* _CHALLENGE_:
Report each line of the items below that contains the string "height". Case counts: uppercase and lowercase letters are not interchangeable.

* _SUPPLIED RECORDS_:
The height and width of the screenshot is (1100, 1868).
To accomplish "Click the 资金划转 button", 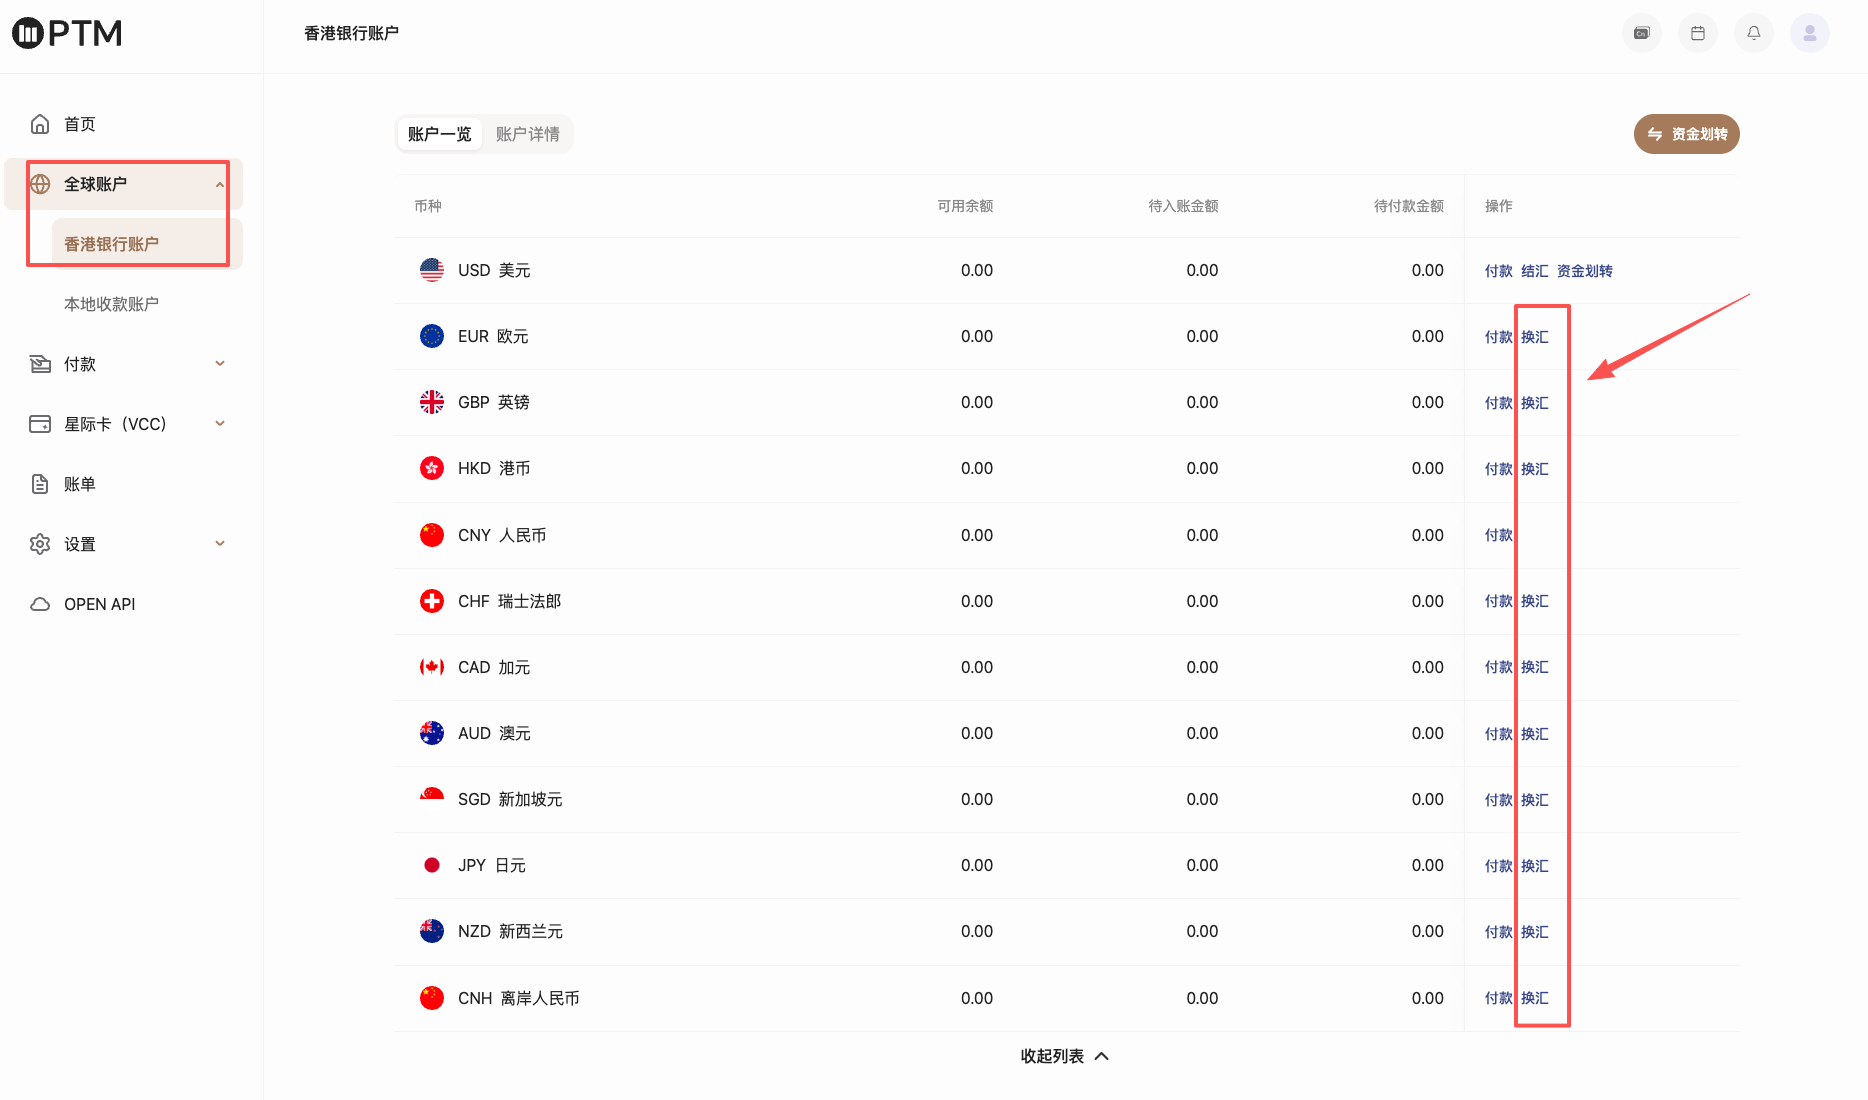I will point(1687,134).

---

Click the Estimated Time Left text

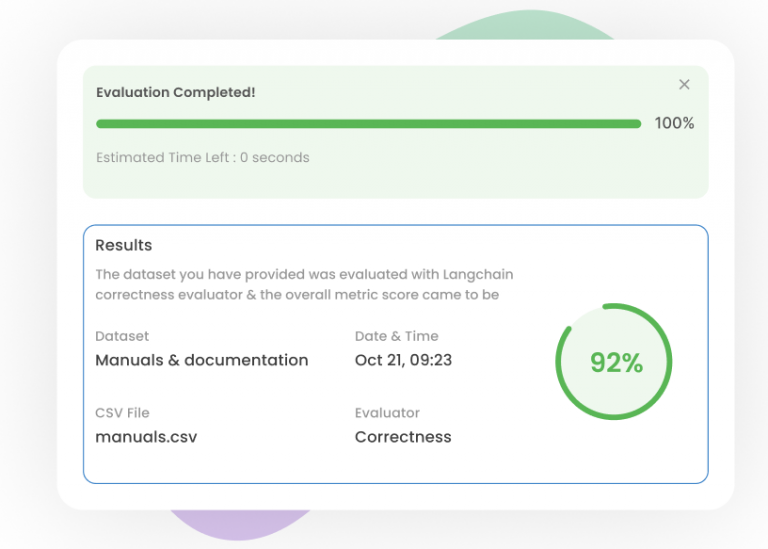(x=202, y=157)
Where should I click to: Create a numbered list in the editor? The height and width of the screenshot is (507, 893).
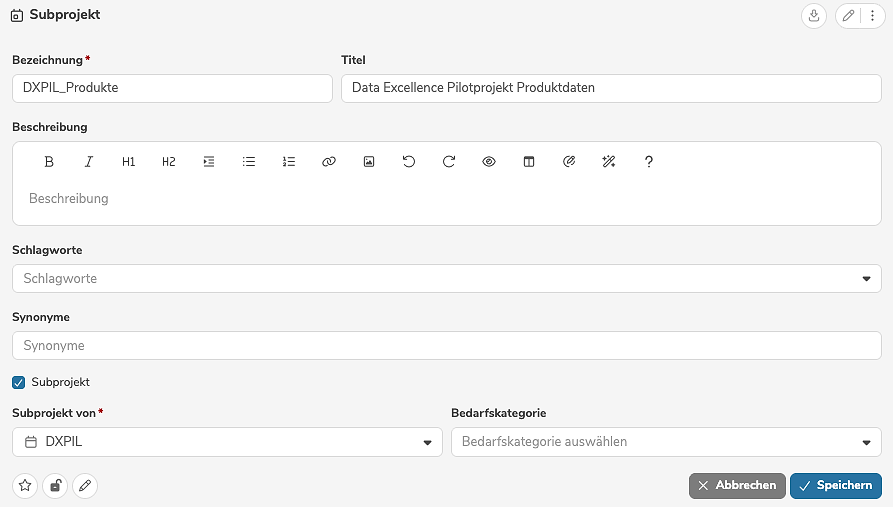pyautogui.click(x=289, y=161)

* _OUTPUT OF THE EXERCISE_:
The height and width of the screenshot is (1100, 1868).
Where should I click to: Create a numbered list in the editor? The height and width of the screenshot is (507, 893).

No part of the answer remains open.